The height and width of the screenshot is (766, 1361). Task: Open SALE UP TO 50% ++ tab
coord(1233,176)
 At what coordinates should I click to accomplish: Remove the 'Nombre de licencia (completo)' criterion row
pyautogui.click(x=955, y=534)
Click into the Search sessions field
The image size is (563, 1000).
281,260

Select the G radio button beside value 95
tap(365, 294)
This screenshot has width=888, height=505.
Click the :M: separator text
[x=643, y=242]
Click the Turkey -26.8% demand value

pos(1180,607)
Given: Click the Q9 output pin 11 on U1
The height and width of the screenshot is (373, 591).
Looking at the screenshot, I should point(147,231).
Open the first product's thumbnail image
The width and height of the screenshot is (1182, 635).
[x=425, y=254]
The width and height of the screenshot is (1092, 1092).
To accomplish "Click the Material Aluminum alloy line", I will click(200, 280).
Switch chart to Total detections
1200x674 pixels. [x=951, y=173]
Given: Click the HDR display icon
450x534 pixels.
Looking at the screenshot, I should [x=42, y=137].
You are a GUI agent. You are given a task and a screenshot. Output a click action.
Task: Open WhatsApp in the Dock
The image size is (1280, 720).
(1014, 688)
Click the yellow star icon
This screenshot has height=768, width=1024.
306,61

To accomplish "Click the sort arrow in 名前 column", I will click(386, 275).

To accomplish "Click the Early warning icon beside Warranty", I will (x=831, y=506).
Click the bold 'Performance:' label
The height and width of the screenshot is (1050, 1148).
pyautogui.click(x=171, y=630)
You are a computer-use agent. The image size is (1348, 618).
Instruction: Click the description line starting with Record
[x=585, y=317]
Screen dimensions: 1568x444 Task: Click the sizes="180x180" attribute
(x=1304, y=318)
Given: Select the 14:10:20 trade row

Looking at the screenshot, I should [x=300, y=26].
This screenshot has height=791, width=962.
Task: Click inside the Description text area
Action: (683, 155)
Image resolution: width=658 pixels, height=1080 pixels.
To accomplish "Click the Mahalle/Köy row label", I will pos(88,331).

# # # # #

INSTRUCTIONS FOR THE TASK: Copy from the line with "The image size is (1280, 720)." to the final line of the records, inclusive, and add nothing else.

EXPECTED ANSWER:
The image size is (1280, 720).
(1014, 688)
Click the yellow star icon
This screenshot has height=768, width=1024.
306,61

To accomplish "Click the sort arrow in 名前 column", I will click(386, 275).

To accomplish "Click the Early warning icon beside Warranty", I will (x=831, y=506).
Click the bold 'Performance:' label
The height and width of the screenshot is (1050, 1148).
pyautogui.click(x=171, y=630)
You are a computer-use agent. The image size is (1348, 618).
Instruction: Click the description line starting with Record
[x=585, y=317]
Screen dimensions: 1568x444 Task: Click the sizes="180x180" attribute
(x=1304, y=318)
Given: Select the 14:10:20 trade row

Looking at the screenshot, I should [x=300, y=26].
This screenshot has height=791, width=962.
Task: Click inside the Description text area
Action: (683, 155)
Image resolution: width=658 pixels, height=1080 pixels.
To accomplish "Click the Mahalle/Köy row label", I will pos(88,331).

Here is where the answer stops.